17/9/14

Archivado en: , ,

Miscelánea Zen: Maestro Fenyang




La función del maestro

Alguien  preguntó  a  Fenyang:    “¿Cuál  es  la  función  de  un  maestro?”  Fenyang  respondió:  ¿”Guiar de  manera  desapasionada  a  aquéllos  con  los  que tiene cierta afinidad.”

La luna y las nubes

La naturaleza búdica se halla presente en todos los seres vivos como la  luna  brillante  en  el  cielo  nocturno.  Son  las  densas  nubes  lo  único  que  enturbia su presencia.

El conocimiento independiente

Deberías distinguir por ti mismo lo sagrado de lo profano y lo correcto  de lo incorrecto sin dejarte influir por las opiniones ajenas. ¿Cuánta gente  ha sido manipulada por buscar sutilezas? ¿Cuántos persiguen como idiotas  las sensaciones materiales?

A tiempo y a destiempo

¿Cuándo dejarás de luchar? Antes de lo que crees la primavera se tornará  otoño,  caerán  las  hojas,  emigrarán  los  gansos  y  todo  se  cubrirá  de  fría  escarcha. Si tienes ropa y calzado, ¿qué más necesitas?

El Buda, el diablo y la mente

Cuando la conoces, la mente es Buda; cuando la ignoras se transforma en  el diablo. El Buda es la Realidad y el diablo la locura. Pero tanto el Buda  como el diablo son creaciones de tu mente.

Señalando directamente a la mente original

Pocos creen que la esencia de la mente sea  Buda. La mayor parte de las  personas  no  toman  esto 
en  serio  y  parecen  disfrutar  de  la  caverna  de  la  ignorancia. Es por ello por lo que permanecen atrapados en la ilusión, la  ansiedad, el resentimiento y otras aflicciones.

El despertar súbito

Cuando  realices  tu  verdadera  naturaleza  descubrirás  un  cofre  lleno  de  joyas.   Los   cielos   y   la   tierra   te   rendirán   homenaje   y   ni   siquiera   te  identificarás con el gozo de la meditación. La esencia que contiene todos  los sabores constituye la suprema felicidad y es más valiosa que diez mil  onzas de oro puro.

El contacto con la fuente

Cuando te sientas confundido, ni mil libros sagrados podrán resolver una  sola  de  tus  dudas,  pero  cuando  despiertes  a  la  comprensión,  una  sola  palabra será excesiva.

El Zen no se transmite mediante la palabra escrita sino de una manera  personal por medio del reconocimiento mental.

Resumen de la práctica del Zen

Cuando  te  afiances  en  el  Zen,  las  distracciones  mundanas  dejarán  de  afectarte y tu mente alcanzará la serenidad.
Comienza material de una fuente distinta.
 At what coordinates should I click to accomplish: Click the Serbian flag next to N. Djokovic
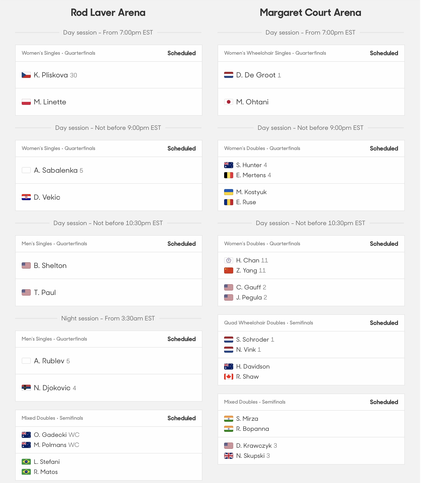(x=26, y=388)
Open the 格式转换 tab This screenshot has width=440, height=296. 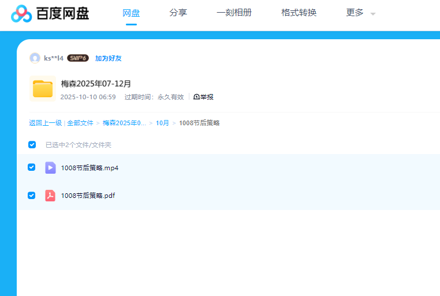299,13
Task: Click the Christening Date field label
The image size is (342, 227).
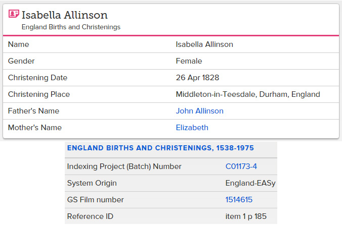Action: click(37, 78)

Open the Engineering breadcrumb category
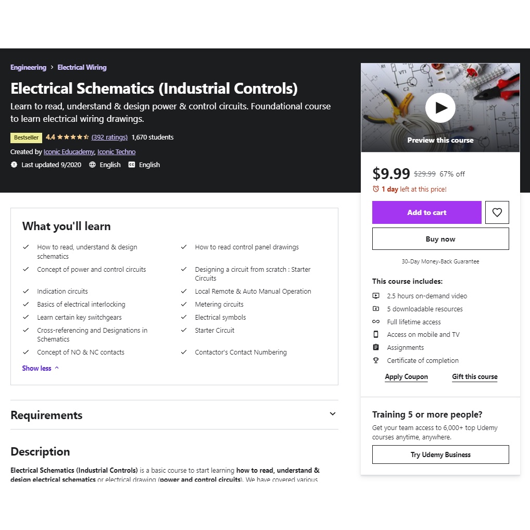[x=28, y=67]
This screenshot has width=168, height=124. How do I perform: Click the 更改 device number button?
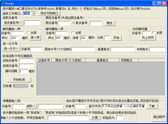(x=109, y=23)
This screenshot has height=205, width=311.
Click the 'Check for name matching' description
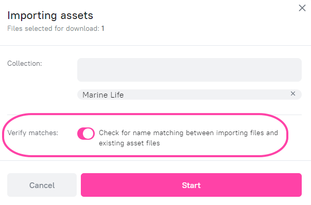click(x=188, y=138)
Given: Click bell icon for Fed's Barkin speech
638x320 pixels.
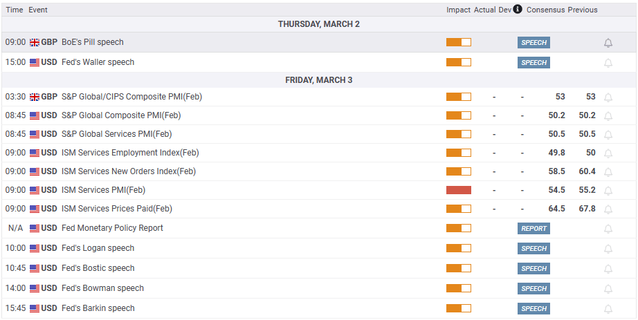Looking at the screenshot, I should pyautogui.click(x=608, y=309).

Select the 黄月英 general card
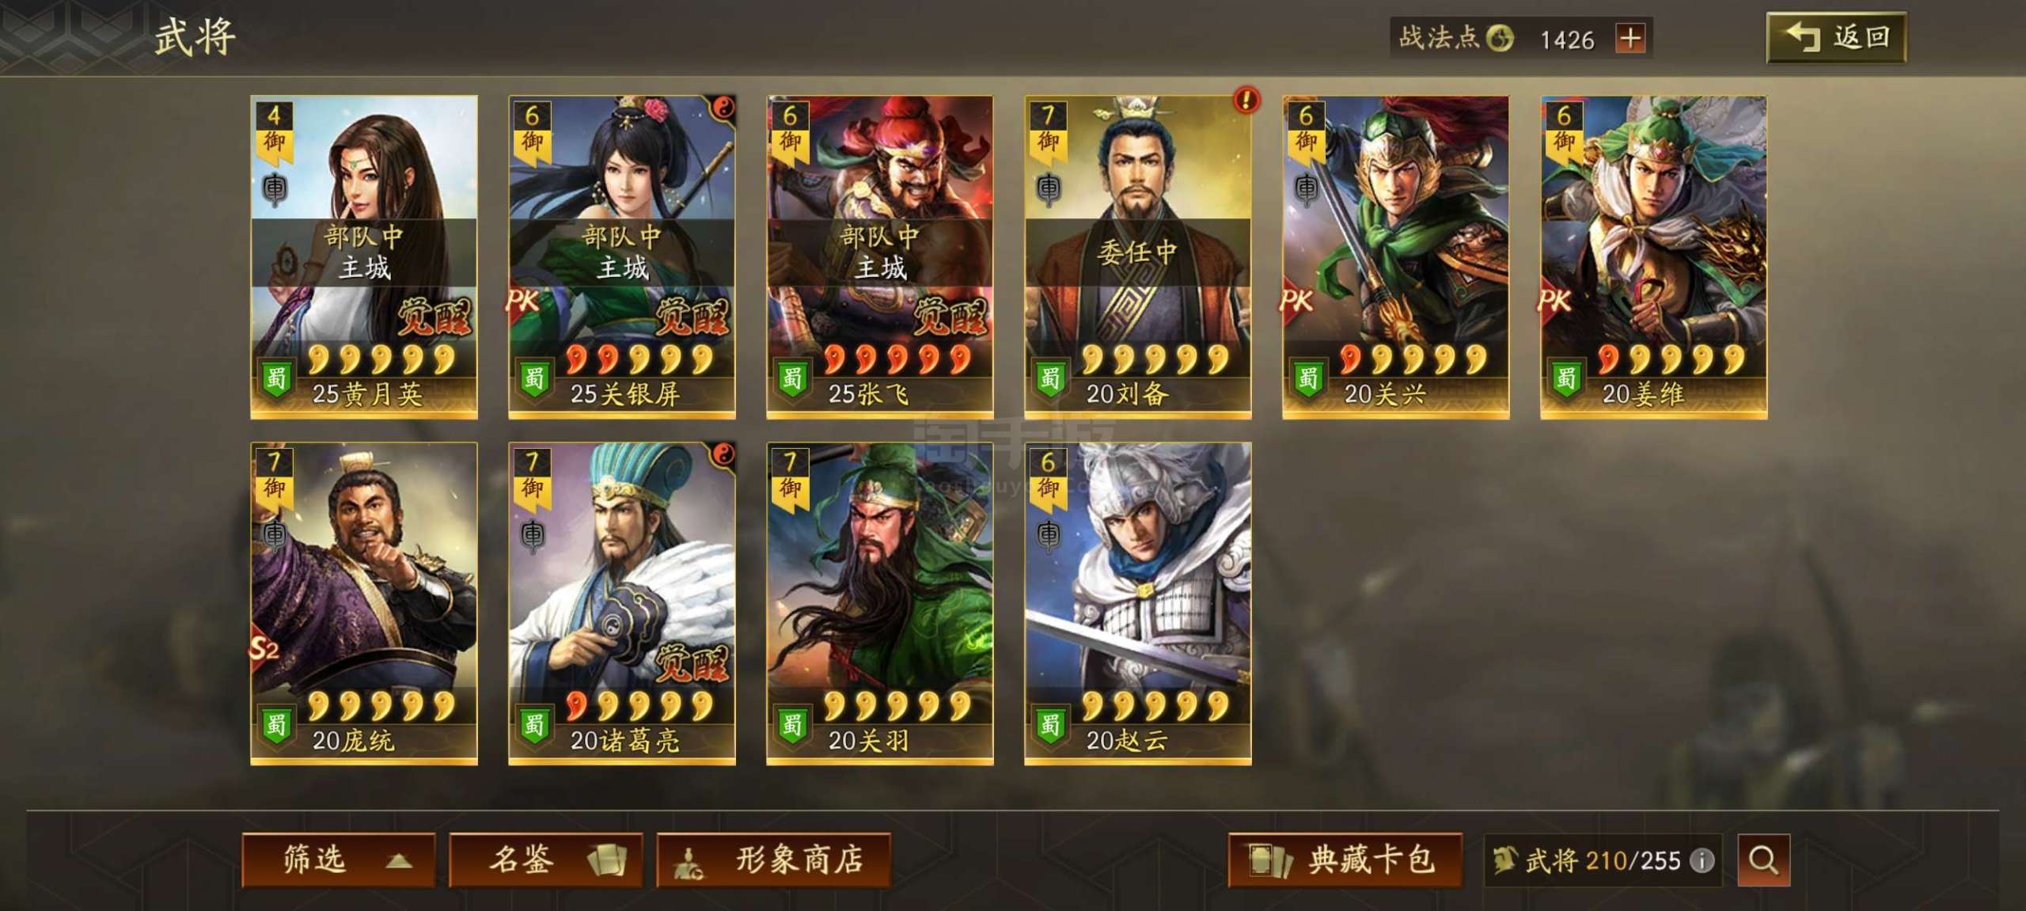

Entonces entrarás en la esfera  de  la  iluminación  y,  aunque  te  halles  en  plena  actividad,  trascenderás  el  mundo cotidiano.

La comprensión del camino

Cuando realices la vacuidad universal dominarás con naturalidad todas  las situaciones, te hallarás en comunión perfecta con lo que está más allá  del mundo y abrazarás los reinos más profundos de la existencia.

Si olvidas la esencia del Zen, no te preocupes. Después de todo el Zen  carece de esencia. Para gozar de los efectos del Zen sólo debes armonizarte  con él.

El camino de la “no-mente” no es una enseñanza para gente mediocre.